Harry Targ
When I studied voting behavior in the 60s, the received wisdom and statistics referred to 1932 as a transformative election. From then until 1968, or perhaps 1972 about 44 percent of voters identified as Democrats, and those identifying as Republicans were in the high 30 per cent range. This was also paralleled, particularly by the early 60s, with a “trust in government” as measured by polls at an all-time high. In 1964 85 percent of people polled said they had some or high “trust in the president.” By the 70s all this began to decline: Trust in government by 1976 was lower than 40 percent and despite a slight increase in the 1980s dipped again to way below 40 percent in the 1990s.
What happened: a shift away from the “Golden Age” of capitalism (high mass consumption, good paying jobs for sectors of the working class, children of workers planning on going to college, etc. etc.). Democrats, unable to deal with the contradictions of capitalism, shifted to the right: neoliberalism meaning austerity and deregulation, rejecting ties to organized labor, ending welfare “as we know it,” riding the “growing crime” bandwagon etc. At the same time Democrats gave modest support to an emerging identity politics. And Nixon’s Southern Strategy was sanctified by Reagan and Reaganomics, and later fully endorsed by Clinton. And with the new century this all was exacerbated by colossally disastrous policies; wars in Afghanistan, Iraq, and the frittering away of government surpluses and some of workers’ gains. This century has been a disaster for reasons of economic immiseration, racism, war, domestic violence, and environmental devastation.

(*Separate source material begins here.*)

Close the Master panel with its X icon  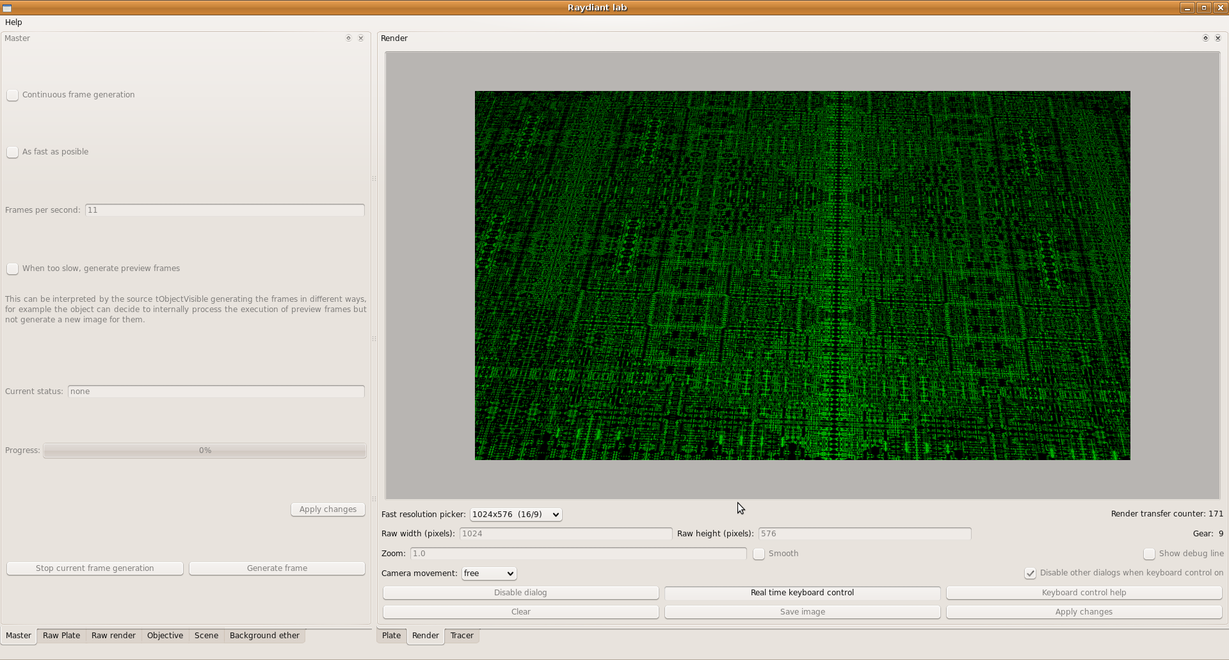click(361, 38)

Now add to this capsule summary the long history of slavery, the ideology of white supremacy, a foreign policy based on American exceptionalism, and a gerrymandered political system that guarantees the power of the rich/white minority (usually male). This is a toxic history and environment which fuels poverty, inequality, powerlessness, profound alienation AND the exacerbation of the history of genocide and racism in the United States. And, in our own day, this has led to the rise of violence and the threat of violence in our political system.
In my view, all these dimensions need to be addressed as we ask ourselves the question: “Where do we go from here?” The history is complicated, the factors shaping our current political circumstances are varied; class, race, and gender figure prominently in the analysis; and the answers require us to address the twenty-first century capitalist economic system and institutionalized racism today.